CHICAGO -- Matt Davidson singled in Leury Garcia with two outs in the ninth inning for his second game-ending hit in as many days, and the Chicago White Sox rallied to beat Toronto Blue Jays 7-6 on Monday night after losing top prospect Yoan Moncada to a right knee injury.

Adam Engel sparked the winning rally with a one-out single against Roberto Osuna (3-2). Garcia then was hit by a pitch, putting runners on first and second.

After Tyler Saladino struck out swinging, Jose Abreu tied it at 6 with a single to right.
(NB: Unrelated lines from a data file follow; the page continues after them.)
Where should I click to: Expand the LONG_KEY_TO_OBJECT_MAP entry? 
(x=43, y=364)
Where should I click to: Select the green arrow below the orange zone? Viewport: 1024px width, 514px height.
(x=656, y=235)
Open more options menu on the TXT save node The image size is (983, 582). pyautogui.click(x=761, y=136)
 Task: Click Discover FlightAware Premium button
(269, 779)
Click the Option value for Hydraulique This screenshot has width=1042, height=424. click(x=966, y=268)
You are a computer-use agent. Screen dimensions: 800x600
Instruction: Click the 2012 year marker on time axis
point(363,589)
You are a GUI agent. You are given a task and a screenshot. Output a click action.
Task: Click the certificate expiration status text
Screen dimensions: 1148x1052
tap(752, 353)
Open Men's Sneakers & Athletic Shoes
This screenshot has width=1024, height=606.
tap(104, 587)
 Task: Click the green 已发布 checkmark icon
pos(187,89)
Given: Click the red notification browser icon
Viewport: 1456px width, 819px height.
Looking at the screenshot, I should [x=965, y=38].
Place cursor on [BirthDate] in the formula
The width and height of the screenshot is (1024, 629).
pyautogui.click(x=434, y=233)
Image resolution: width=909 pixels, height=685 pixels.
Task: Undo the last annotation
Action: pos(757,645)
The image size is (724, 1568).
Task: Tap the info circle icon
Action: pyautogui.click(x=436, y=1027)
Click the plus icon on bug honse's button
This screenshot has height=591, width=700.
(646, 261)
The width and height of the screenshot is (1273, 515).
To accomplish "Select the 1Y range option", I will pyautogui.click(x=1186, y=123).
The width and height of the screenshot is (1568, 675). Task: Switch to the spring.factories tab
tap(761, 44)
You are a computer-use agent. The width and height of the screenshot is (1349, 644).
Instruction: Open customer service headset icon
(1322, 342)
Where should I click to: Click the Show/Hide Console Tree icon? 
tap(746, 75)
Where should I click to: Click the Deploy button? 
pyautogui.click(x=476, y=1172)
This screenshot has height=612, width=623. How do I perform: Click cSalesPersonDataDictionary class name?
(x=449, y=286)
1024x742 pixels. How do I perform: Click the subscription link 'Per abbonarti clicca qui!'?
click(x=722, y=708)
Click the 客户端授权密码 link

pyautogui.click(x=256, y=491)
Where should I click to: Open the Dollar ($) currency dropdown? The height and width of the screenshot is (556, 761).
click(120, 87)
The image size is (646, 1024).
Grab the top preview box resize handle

Davidson followed with another base hit, and then was mobbed by his teammates as he ran around the infield.

The White Sox trailed 6-1 before they scored four times in the eighth, capped by consecutive homers for Davidson and Yolmer Sanchez. Davidson also hit a game-ending, two-run homer in Sunday's 3-1 victory over Cleveland (see full recap).

Gonzalez takes no-hit bid into 9th inning of shutout
MIAMI -- Washington lefty Gio Gonzalez lost his no-hit bid in the ninth inning when Dee Gordon led off with a clean single, and the Nationals beat the Miami Marlins 1-0 Monday night.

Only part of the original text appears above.